Individuals travelling to other areas where meningitis outbreaks are reported ("meningitis-belt" Africa) should seek consult with their travel health clinic regarding vaccination prior to travel.
Further information is available from the Immunisation Guidelines for Ireland.
What other bacteria cause meningitis?
Apart from meningococcal meningitis (caused by Neisseria meningitidis) the next most common form of bacterial meningitis is what is called pneumococcal meningitis (caused by Streptococcus pneumoniae). Hib meningitis (caused by Haemophilus influenzae type b) was a major cause of meningitis in infants but has now been almost entirely eliminated following the introduction of Hib vaccine as part of the Childhood Immunisation Programme in 1992.
TB meningitis is a rare form of meningitis. HPSC's Reports on the Epidemiology of Tuberculosis in Ireland provides data on the number of TB meningitis cases notified in Ireland.

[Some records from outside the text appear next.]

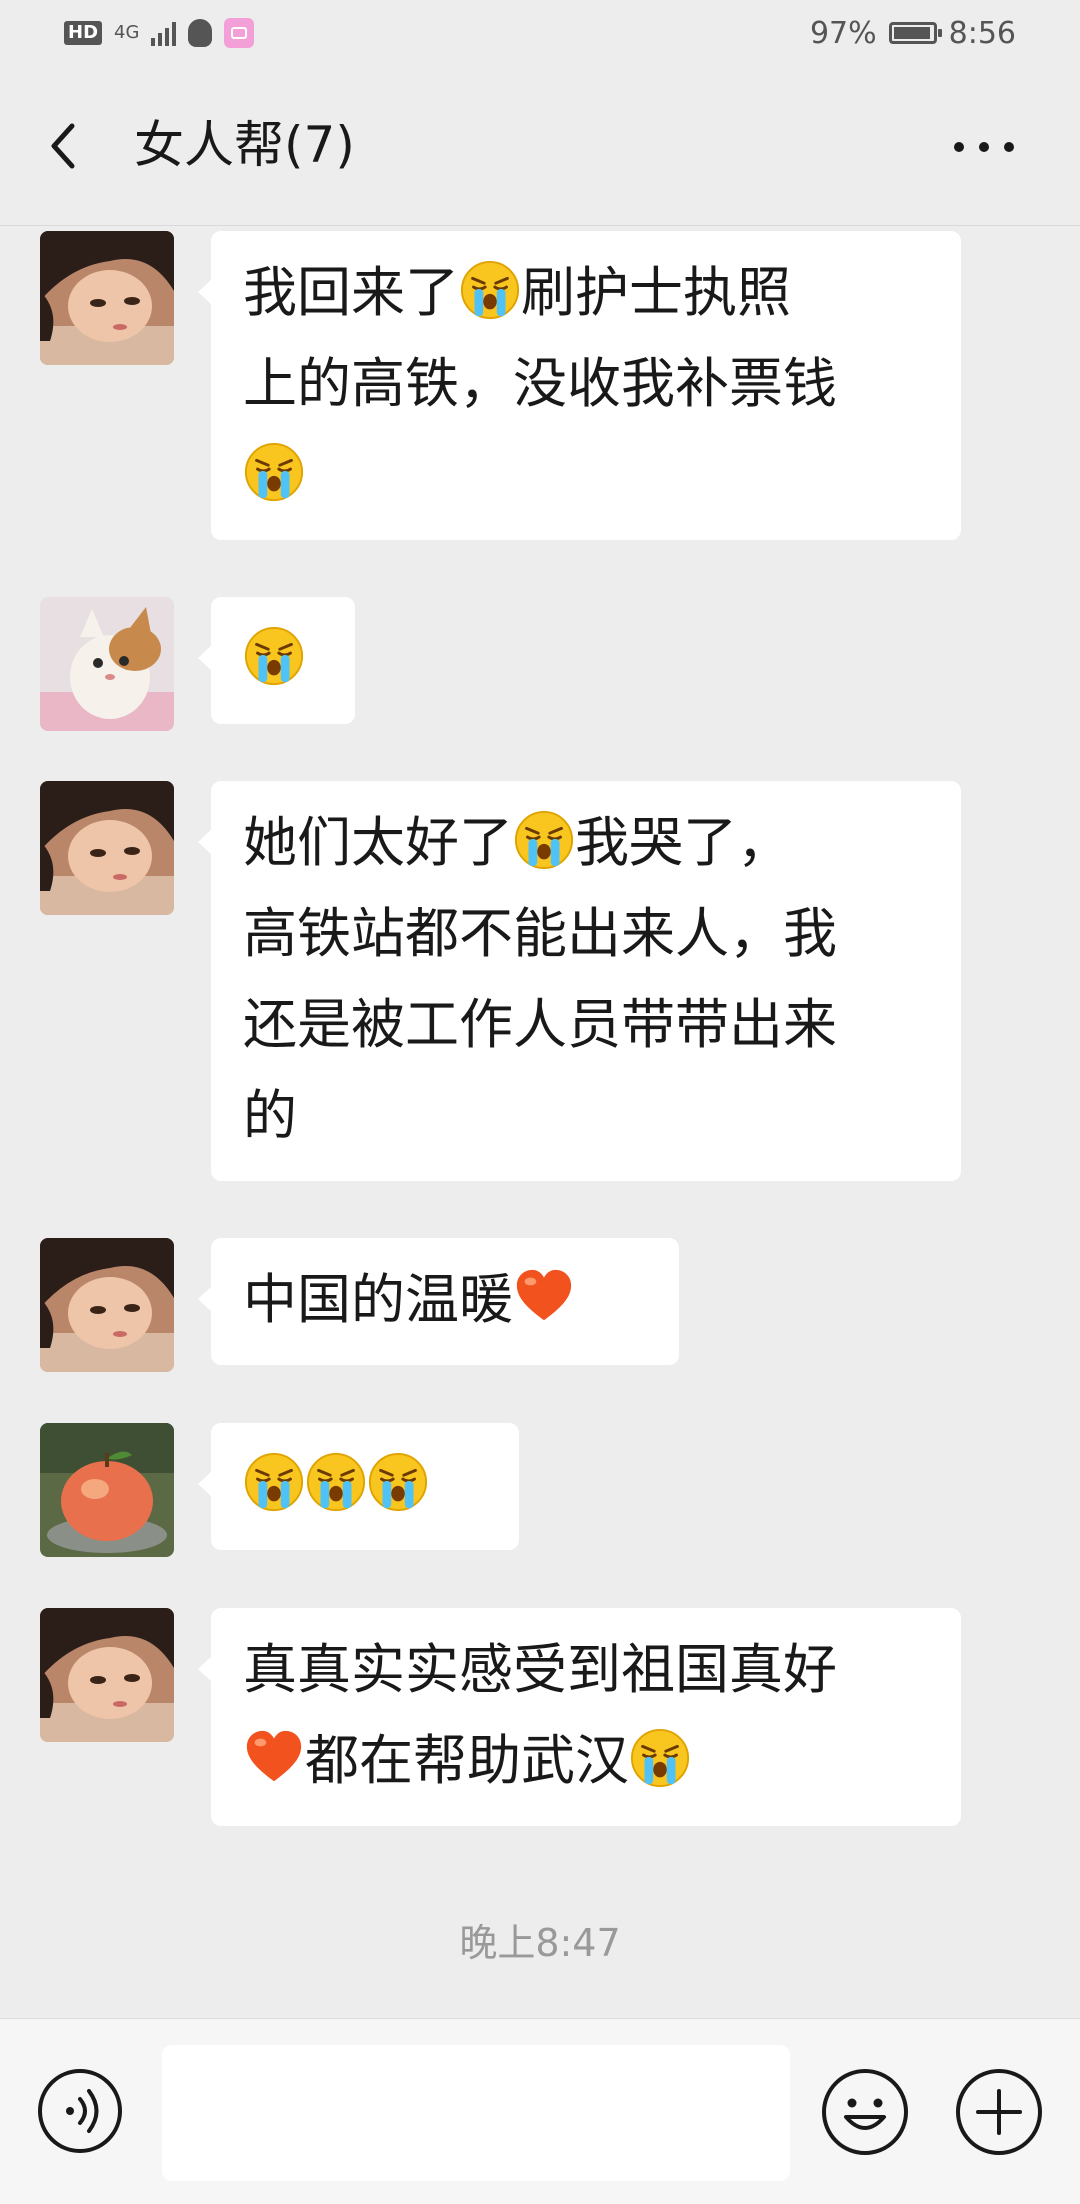 The width and height of the screenshot is (1080, 2204). I want to click on message-input, so click(476, 2113).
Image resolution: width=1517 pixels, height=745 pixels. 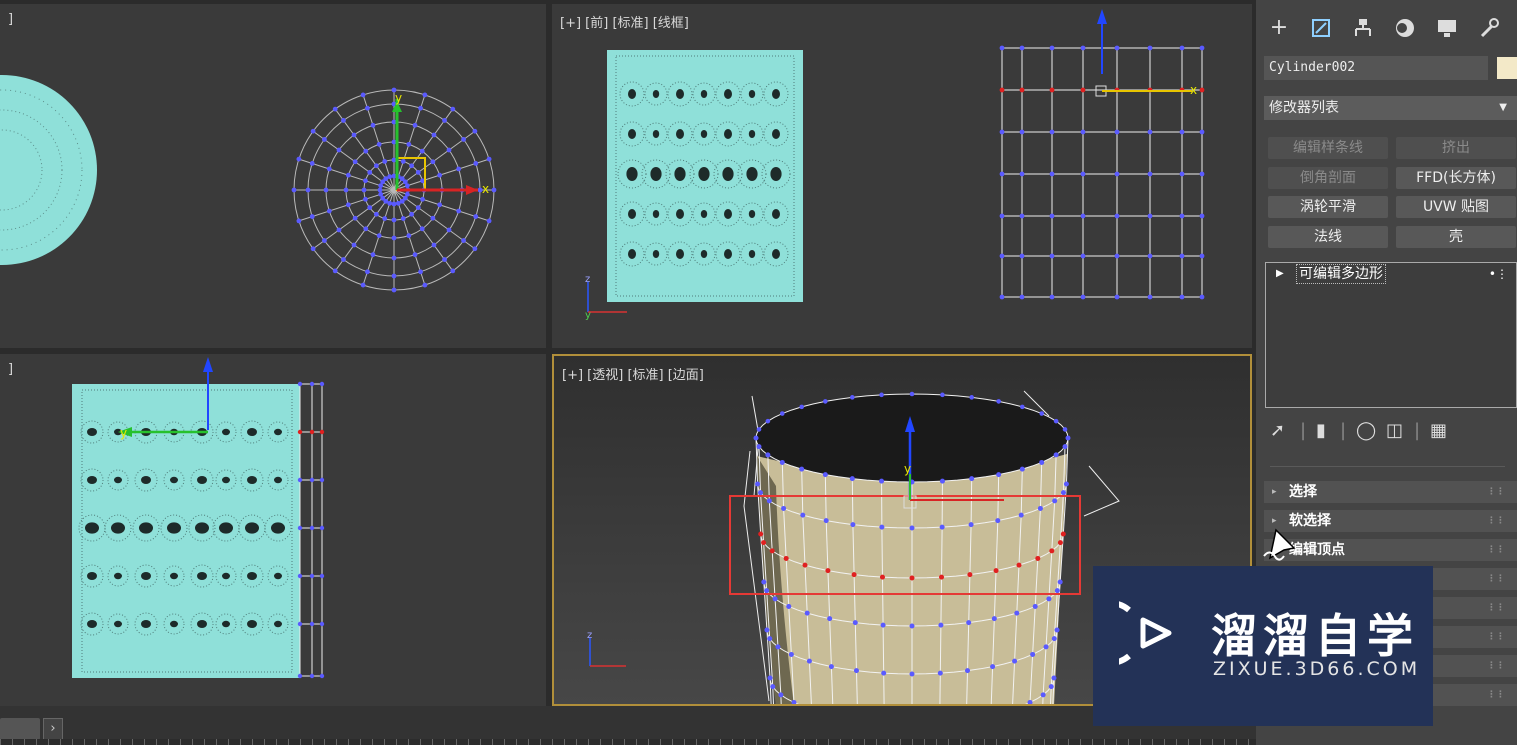 I want to click on rollout-selection: ▸ 选择 ⋮⋮, so click(x=1390, y=492).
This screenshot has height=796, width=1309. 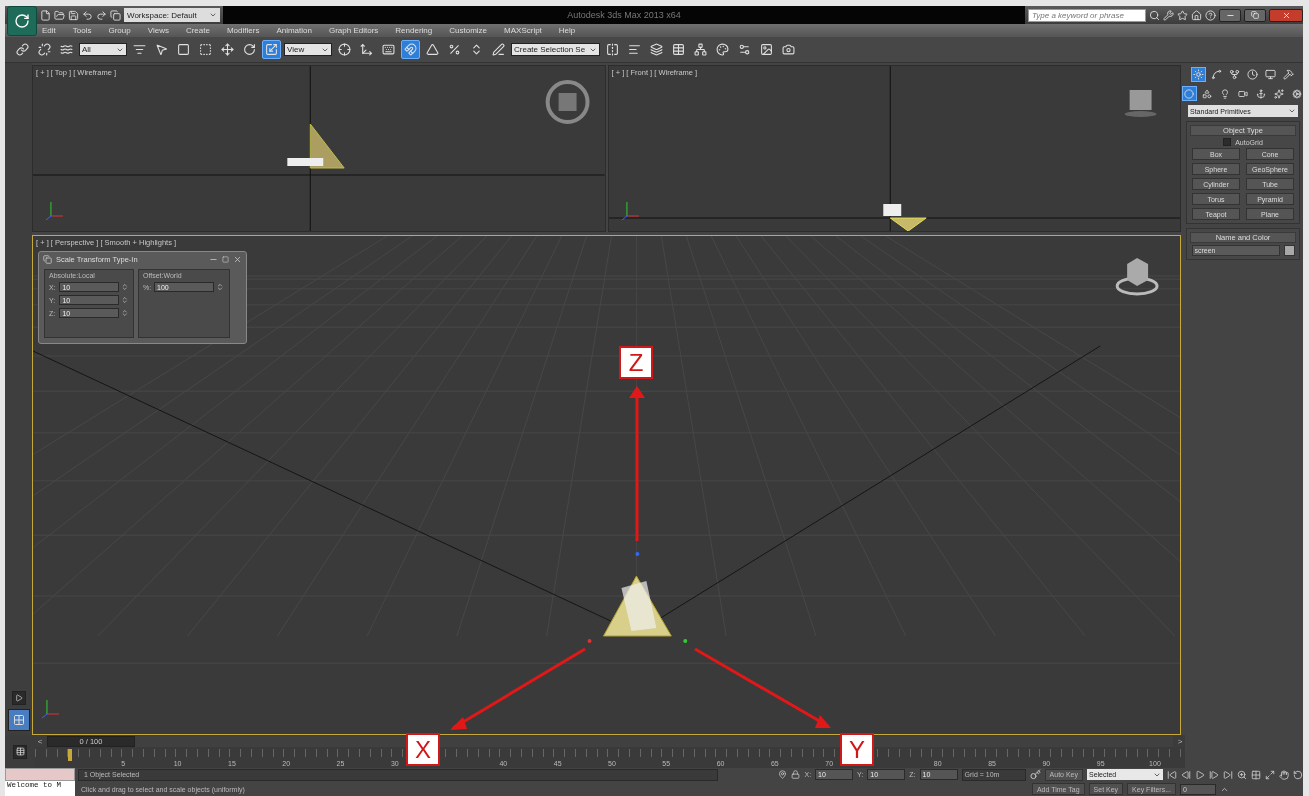 What do you see at coordinates (1210, 15) in the screenshot?
I see `help-icon` at bounding box center [1210, 15].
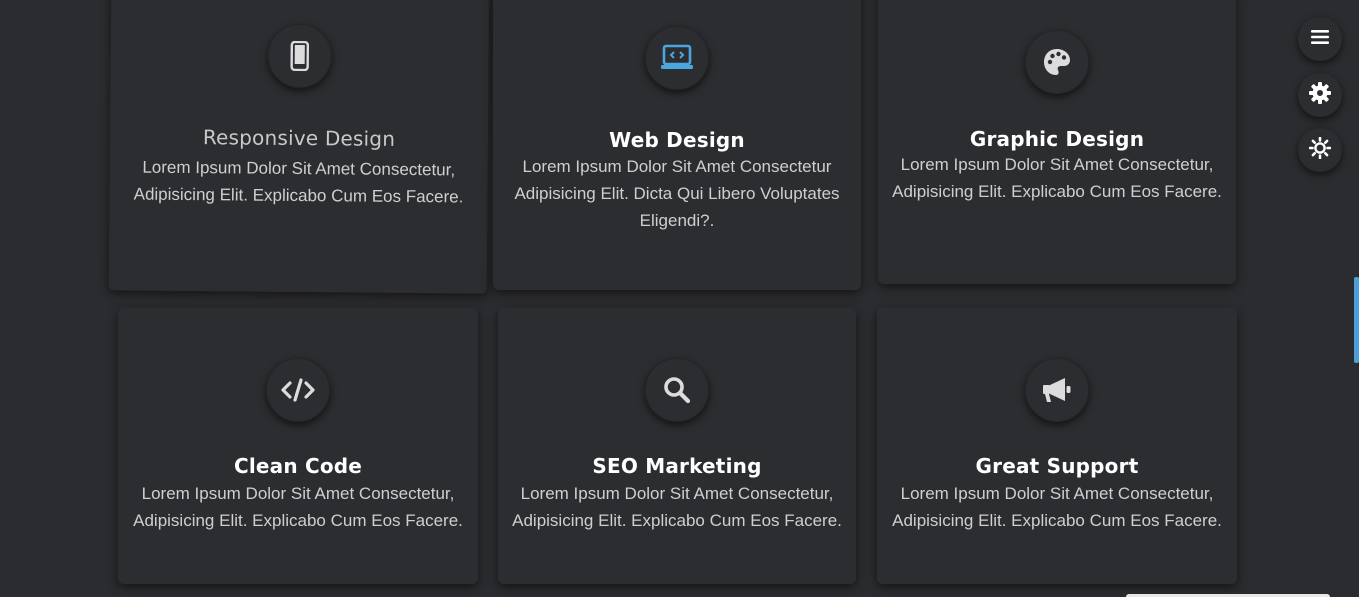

Newborn infants are also susceptible to certain types of bacterial meningitis including those caused by Escherichia coli, Listeria monocytogenes and group B streptococcus.
Bacterial meningitis is treated with antibiotics.
How many cases of bacterial meningitis are seen each year in Ireland?
Information on the number of bacterial meningitis cases and deaths notified in Ireland are available on our surveillance data page. Since the MenC vaccine was introduced in October 2000, there has been a dramatic decline in the number of bacterial meningitis cases occurring each year. Information for those affected or bereaved by meningitis is available from www.meningitisnow.org
Reminder: Although the rate of meningococcal disease has decreased in recent years, when disease does occur it causes severe (and sometimes fatal) disease. Therefore, it is important that parents and healthcare professionals are ever vigilant to the signs and symptoms of meningococcal disease.